Better Assets for a Better (Art) World — Whitepaper / Manifesto

How to build more socially valuable capital marketplaces using public blockchain securities of collectible artworks. A project to refocus the blockchain revolution on building a better future.

David Gibbons
11 min readJan 3, 2018

Bitcoin is a better asset. Bitcoin is the first global, open, on-demand and securely traded capital asset. The primary blockchain innovation is redundancy of agency for issuance, security and trade of Bitcoins. We will use blockchains to coordinate all global resources. The resources we coordinate best will determine the pursuits, people and places that future societies value most.

Open trade attracts hyper-liquidity to retail assets both physical and virtual — whether existing or newly imagined. Cryptographically secured assets can rapidly attract maximum interest and price speculation. Blockchains are an intuitively larger opportunity than the internet’s coordination of all data and services.

Better Assets for a Better World is a project to apply Bitcoin’s lessons to the art market’s enduring value(s). It’s a solution for the art market that can grow it in every metric. It’s a solution for blockchain projects to focus on both better assets and a better world.

Art makes us better. Aesthetically, art changes what we see. Philosophically, art changes how we see. Economically, art rewards individual creativity and collective taste. Productively, art is atomised to the most anti-fragile extreme — a light source, an artist, a stone and a cave wall are art’s basic inputs — extended to music and poetry, all that ‘art’ requires is a single voice. When all other industrious pursuits fail, we will make art. There is no more sustainable industry.

The Bitcoin currency is a digital asset with a single speculative attribute, namely its future price. Speculation and global demand combine to assign today’s value to a Bitcoin. Colloquially, we call this global 24/7 hyper-demand “FOMO” (for Fear Of Missing Out). We had under-rated Bitcoin’s potential for FOMO and now we may over-estimate its ability to sustain speculation. The productive lesson in Bitcoin’s highs and lows is:

A blockchain asset that sustains speculation infinitely will also store and grow capital value infinitely.

Art is the only asset class that has sustained its value primarily through sustained speculation.
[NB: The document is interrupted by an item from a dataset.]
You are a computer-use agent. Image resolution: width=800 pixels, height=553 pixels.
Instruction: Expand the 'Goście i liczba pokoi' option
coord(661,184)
Even gold’s valuation has gone from primarily speculative to commoditised while art becomes more speculative with time. The art market cannot find its intrinsic value. It trades only $50Bn annually but art assets store tens of times that value — possibly $1,5Tn (i.e. 6X BTC or more.) Like Bitcoin, we likely underestimate art’s potential demand in a global, secure and liquid marketplace.

XA-XA-XA by William Kentridge Ed. 12/40

Art’s rebel spirit is mirrored in Bitcoin. We speak of an ‘art-world’ that does not exist. A ‘world’ is a realm with constant rules — art has no coordination (central or decentralised). Governments do not regulate art assets. Art hasn’t been commonly organised by artists, brokers or collectors. Global trade in art is the only open opportunity for blockchains in traditional asset management. Creating better assets for the art market will not require disintermediation.
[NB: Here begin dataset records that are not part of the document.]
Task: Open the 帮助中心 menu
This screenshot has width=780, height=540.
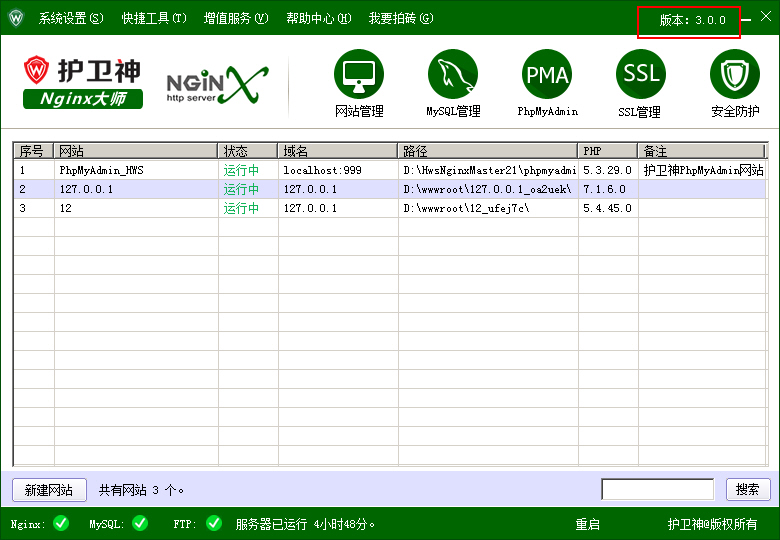Action: click(x=318, y=18)
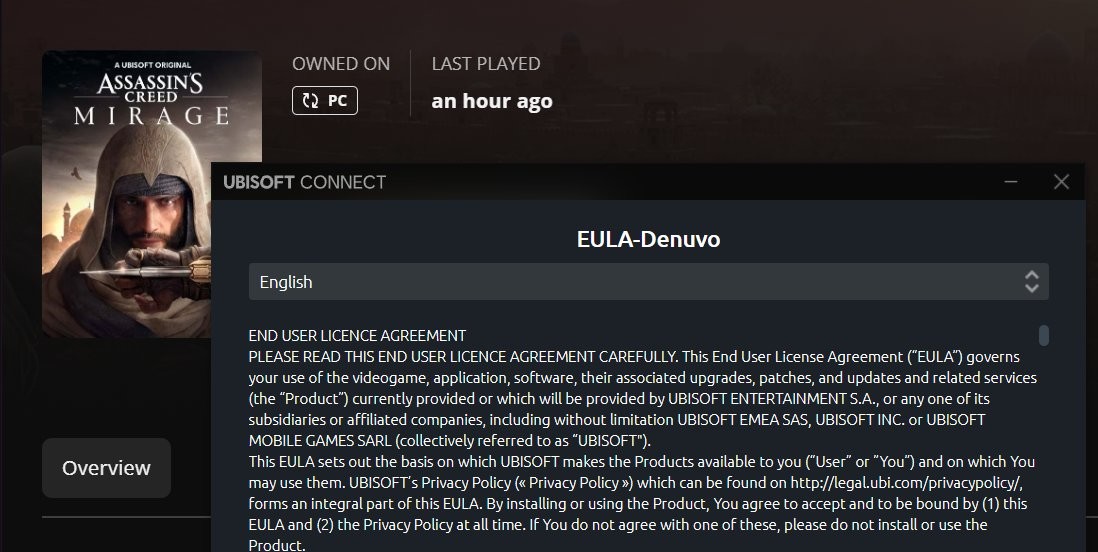Click the sync arrows icon beside PC
The width and height of the screenshot is (1098, 552).
310,101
The art market will have to adopt a paradox to secure its better future. As with Bitcoin, art’s rebel nature mutes its potential. For the most part, rebellion is where art finds creativity but the cost of art’s creative freedoms have been extreme. The art market has compromised three values to remain rebellious:

1Authenticity is traded for art’s freedoms.

Relying on 3rd parties for authenticating art is costly to the market’s total value. Functionally, it is a failed strategy. Forgeries hang in our galleries. The art agent’s incentive to offer authentication as a service has entrenched a bifurcated marketplace.

Creative arts will be a more profitable pursuit when artwork is securitised. The authenticity of art should not be up for debate. Trust in the identity of the $1,5Tn (estimated) art market assets is fragile. Excessive arbitrage margins erode value in a manual authentication process that restricts and controls art trade. This market’s capital liquidity and value is a fraction of its potential. Only a net asset increase, resulting from unstoppable creative production, sustains the market’s season-on-season growth.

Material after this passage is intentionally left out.